Authors:
Pedro Lopes
;
Davide Pinto
;
David Campos
and
José Luís Oliveira
Affiliation:
Universidade de Aveiro, Portugal
Keyword(s):
Information retrieval, Web crawling, Crawler, Text processing, Multithread, Directed crawling.
Related
Ontology
Subjects/Areas/Topics:
Artificial Intelligence
;
Information Extraction
;
Knowledge Discovery and Information Retrieval
;
Knowledge-Based Systems
;
Symbolic Systems
Abstract:
The Internet is becoming the primary source of knowledge. However, its disorganized evolution brought about an exponential increase in the amount of distributed, heterogeneous information. Web crawling engines were the first answer to ease the task of finding the desired information. Nevertheless, when one is searching for quality information related to a certain scientific domain, typical search engines like Google are not enough.
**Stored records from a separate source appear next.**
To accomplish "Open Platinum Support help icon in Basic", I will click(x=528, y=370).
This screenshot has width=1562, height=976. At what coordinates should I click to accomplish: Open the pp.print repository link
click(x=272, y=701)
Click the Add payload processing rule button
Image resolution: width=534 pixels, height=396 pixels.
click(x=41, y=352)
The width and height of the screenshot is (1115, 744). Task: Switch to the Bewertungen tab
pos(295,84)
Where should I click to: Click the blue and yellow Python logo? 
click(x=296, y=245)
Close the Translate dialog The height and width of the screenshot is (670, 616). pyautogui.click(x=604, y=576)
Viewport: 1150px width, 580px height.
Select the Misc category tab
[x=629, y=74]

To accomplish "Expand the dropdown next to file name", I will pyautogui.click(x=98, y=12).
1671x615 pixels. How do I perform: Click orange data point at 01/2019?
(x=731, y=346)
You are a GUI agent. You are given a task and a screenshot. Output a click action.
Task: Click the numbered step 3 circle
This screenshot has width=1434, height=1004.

This is the problem that directed crawlers try to solve. Arabella is a directed web crawler that navigates through a predefined set of domains searching for specific information. It includes text-processing capabilities that increase the system’s flexibility and the number of documents that can be crawled: any structured document or REST web service can be processed. These complex processes do not harm overall system performance due to the multithreaded engine that was implemented, resulting in an efficient and scalable web crawler.